■ JOB: Copy the records verbatim, starting at the line containing "coordinates (24, 210)." and ending at the last line of the records.
[[ EXERCISE MATERIALS open ]]
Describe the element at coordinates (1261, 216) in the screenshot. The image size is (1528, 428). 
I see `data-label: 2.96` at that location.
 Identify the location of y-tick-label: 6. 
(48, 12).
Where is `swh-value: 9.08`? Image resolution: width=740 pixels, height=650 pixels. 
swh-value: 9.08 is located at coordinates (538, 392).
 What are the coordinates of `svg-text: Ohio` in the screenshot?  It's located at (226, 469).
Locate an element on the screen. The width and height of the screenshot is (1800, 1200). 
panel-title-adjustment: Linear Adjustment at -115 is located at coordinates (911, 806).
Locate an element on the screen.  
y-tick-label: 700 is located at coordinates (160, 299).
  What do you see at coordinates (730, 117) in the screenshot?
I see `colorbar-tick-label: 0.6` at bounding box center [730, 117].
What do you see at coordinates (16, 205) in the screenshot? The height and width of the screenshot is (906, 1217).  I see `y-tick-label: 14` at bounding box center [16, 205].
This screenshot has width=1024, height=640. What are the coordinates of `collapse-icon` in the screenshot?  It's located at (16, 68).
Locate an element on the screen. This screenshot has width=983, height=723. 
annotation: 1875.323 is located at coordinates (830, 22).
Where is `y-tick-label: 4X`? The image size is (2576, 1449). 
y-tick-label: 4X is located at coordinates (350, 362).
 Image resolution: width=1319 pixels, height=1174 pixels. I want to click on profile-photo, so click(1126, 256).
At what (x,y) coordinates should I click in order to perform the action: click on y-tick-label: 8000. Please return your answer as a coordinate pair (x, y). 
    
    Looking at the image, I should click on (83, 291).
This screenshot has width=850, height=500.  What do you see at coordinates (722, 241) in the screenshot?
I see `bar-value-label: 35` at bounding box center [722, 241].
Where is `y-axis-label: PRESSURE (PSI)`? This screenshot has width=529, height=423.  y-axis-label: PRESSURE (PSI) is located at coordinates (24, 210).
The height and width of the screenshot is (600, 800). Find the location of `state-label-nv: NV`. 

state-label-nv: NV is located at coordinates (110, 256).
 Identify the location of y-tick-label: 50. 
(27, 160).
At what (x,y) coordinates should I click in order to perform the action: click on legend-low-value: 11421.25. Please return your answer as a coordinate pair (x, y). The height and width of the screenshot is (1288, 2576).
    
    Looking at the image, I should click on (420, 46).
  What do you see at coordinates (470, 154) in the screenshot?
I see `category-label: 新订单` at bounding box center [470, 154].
[[ EXERCISE MATERIALS closed ]]
■ RESPONSE TO THE EXERCISE:
Where is `y-axis-label: PRESSURE (PSI)`? This screenshot has width=529, height=423.  y-axis-label: PRESSURE (PSI) is located at coordinates (24, 210).
The height and width of the screenshot is (600, 800). Find the location of `state-label-nv: NV`. 

state-label-nv: NV is located at coordinates (110, 256).
 Identify the location of y-tick-label: 50. 
(27, 160).
At what (x,y) coordinates should I click in order to perform the action: click on legend-low-value: 11421.25. Please return your answer as a coordinate pair (x, y). The height and width of the screenshot is (1288, 2576).
    
    Looking at the image, I should click on (420, 46).
  What do you see at coordinates (470, 154) in the screenshot?
I see `category-label: 新订单` at bounding box center [470, 154].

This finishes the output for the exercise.